薑雪寧還在琢磨謝危葫蘆裡賣的是什麼藥,坐在前方的沈芷衣便好奇地開了口:“可是謝先生,這才四本書四門課呀,不是說您除了教琴之外也要教我們一門嗎?”
謝危道:“我教‘文’。”
沈芷衣納悶:“沒有書嗎?”
謝危便抬眸向殿外看了一眼,道:“已著人去取了,一會兒便該拿來了。”
拿來?
宮裡麵什麼書沒有,要準備不該早就準備好了嗎,怎麼現在才叫人拿來?
眾人都有些奇怪。
可謝危也不多解釋,說完便坐到了一旁,隻聽那位講《禮記》的國史館總纂張重站到殿上引經據典、以史為鑒,同眾人講治學的重要。

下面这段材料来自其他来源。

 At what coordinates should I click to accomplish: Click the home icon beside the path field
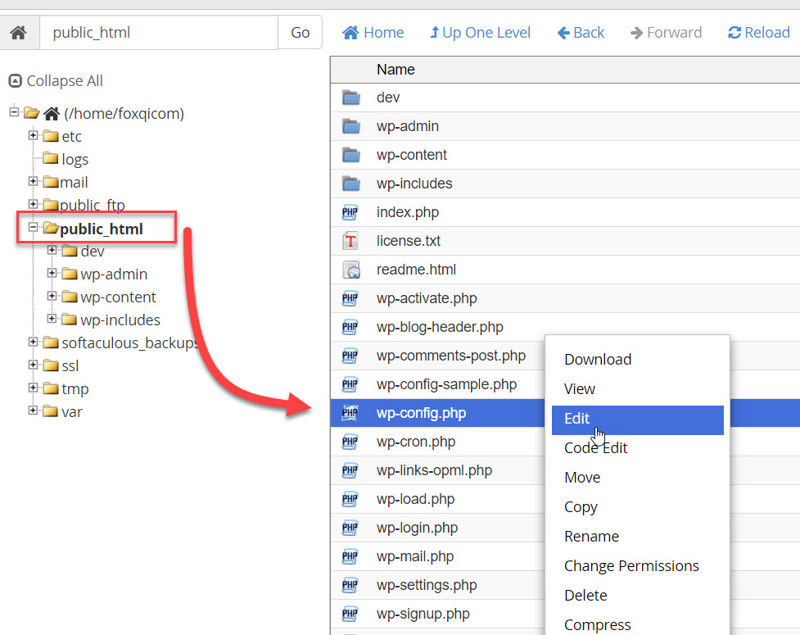(x=18, y=32)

張重已是耳順之年,鬢發斑白,正是早些天坐在殿中說女兒家隻合讀點《女戒》不需知道太多東西的那位,雖然通曉千年,可站在殿上講起話來卻一點也不有趣,死板且枯燥。
眾人都聽得頭昏腦漲。
薑雪寧心裡雖警告自己,謝危還在旁邊,可她實在控製不住地神遊天外,兩隻眼睛上下眼皮不住地打架。好險沒一頭磕在書案上,才驚得清醒了些,結果一抬眼就看見謝危坐那邊,手裡端了盞茶,正定定地盯著她。
這一瞬間,她差點沒嚇得摔倒地上。
有的瞌睡都飛去了爪哇國!
薑雪寧徹底清醒了,腦海裡陡然浮現出當時謝危那一句“不要再惹我生氣”,於是悄悄按住了自己狂跳的眼皮,強打起精神來認真聽上頭張重老和尚念經似的講學。

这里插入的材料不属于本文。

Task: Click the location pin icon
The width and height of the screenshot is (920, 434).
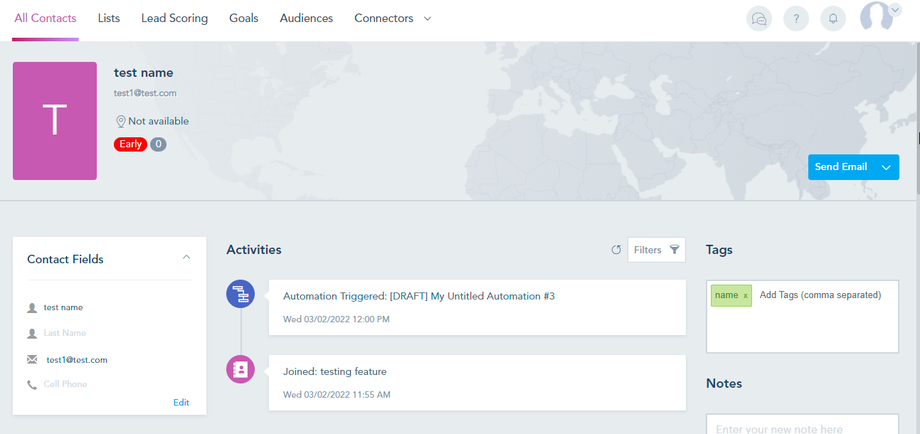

足足熬了有半個時辰,張重才道:“因老夫學史,所以今日為長公主殿下和諸位伴讀的講學第一課,才由老夫來講,為的便是開宗明義,讓你們知道這一個‘學’字有多重要。正所謂‘書中自有黃金屋’,又道是‘一寸光陰一寸金’,聽天下鴻儒聚集講學的機會可不多,你們該當珍惜才是。還望以後戒驕戒躁,醜話先說在前頭,你們若是將自己在府裡做姑娘時的驕縱脾性帶來,老夫是絕不會容忍的。”
薑雪寧心裡長歎一聲:總算是講完了!
上一世她不愛坐在這裡聽講,真不能隻怪是她不上進、不好學,實在是這些個老學究端著個十足的架子,講起學來不說人話,也不管她們是不是聽得懂,是不是願意聽,讓人很沒耐心。
今日若不是謝危坐在這裡,她恐怕早掀桌走人了。
而更可怕的是……
眼下隻是半個時辰罷了,可接下來這樣煉獄一般的日子,還要持續半年!
薑雪寧實在有些絕望。
坐在前麵的蕭姝和陳淑儀也都微微蹙了眉。
中間的沈芷衣更是在張重講完之後悄悄以手掩唇,打了個大大的嗬欠。
倒是幾位先生麵不改色,或靜坐思索,或閉目養神,半點都沒覺得張重這麼講有什麼問題。